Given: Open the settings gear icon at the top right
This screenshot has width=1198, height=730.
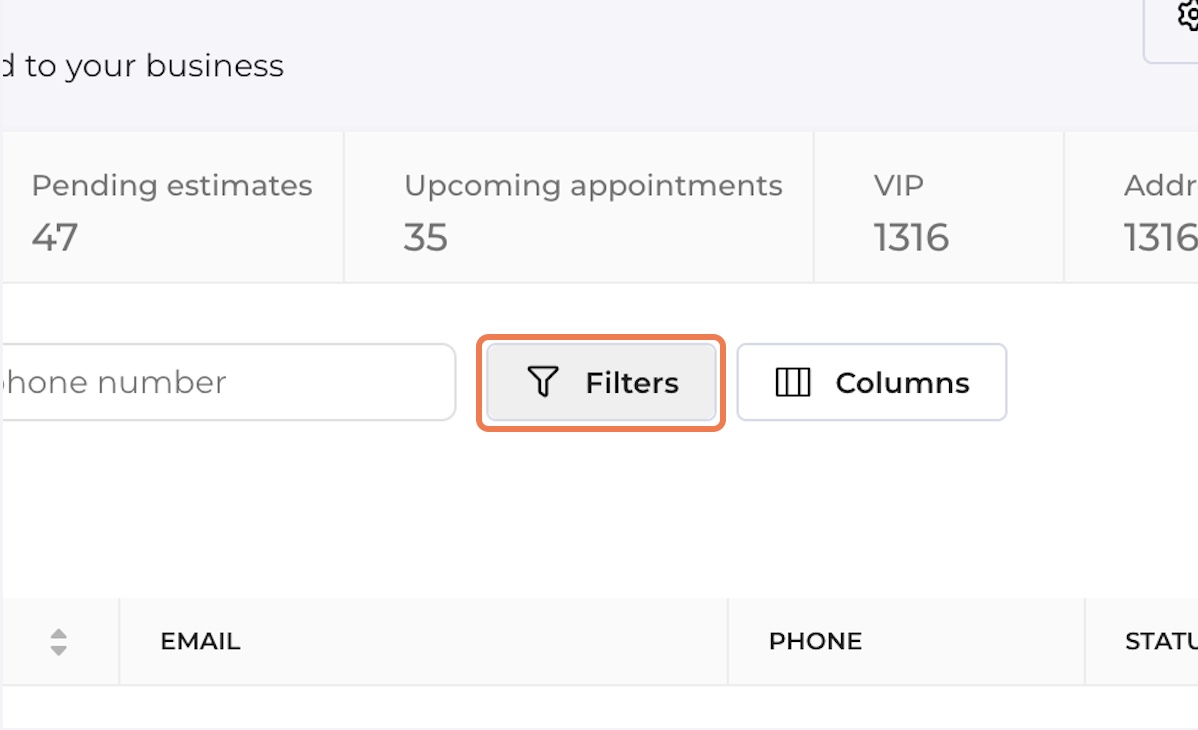Looking at the screenshot, I should (x=1188, y=14).
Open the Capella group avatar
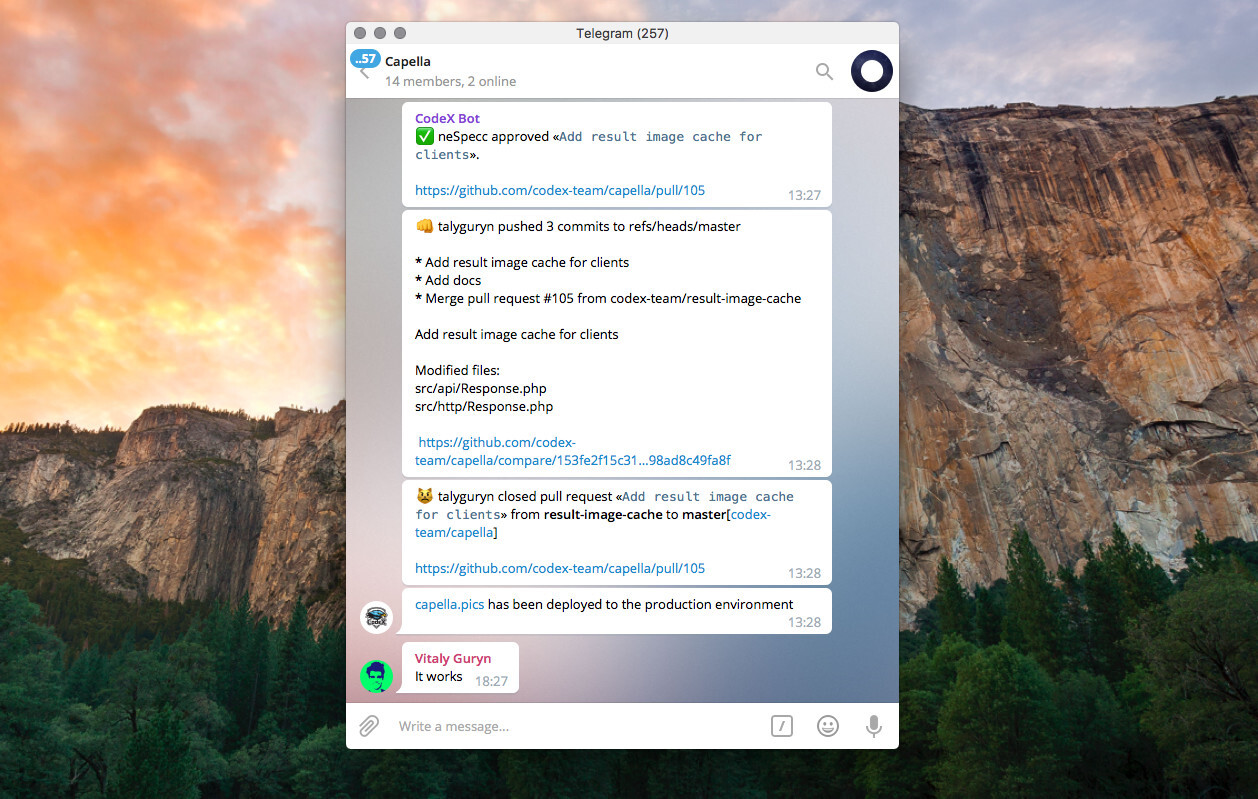The width and height of the screenshot is (1258, 799). [871, 71]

Directions for this task:
Repeat the listing in full and exactly. Do not include any images.

Expected answer:
Given: Open the settings gear icon at the top right
This screenshot has width=1198, height=730.
Looking at the screenshot, I should (x=1188, y=14).
Open the Capella group avatar
The width and height of the screenshot is (1258, 799). [871, 71]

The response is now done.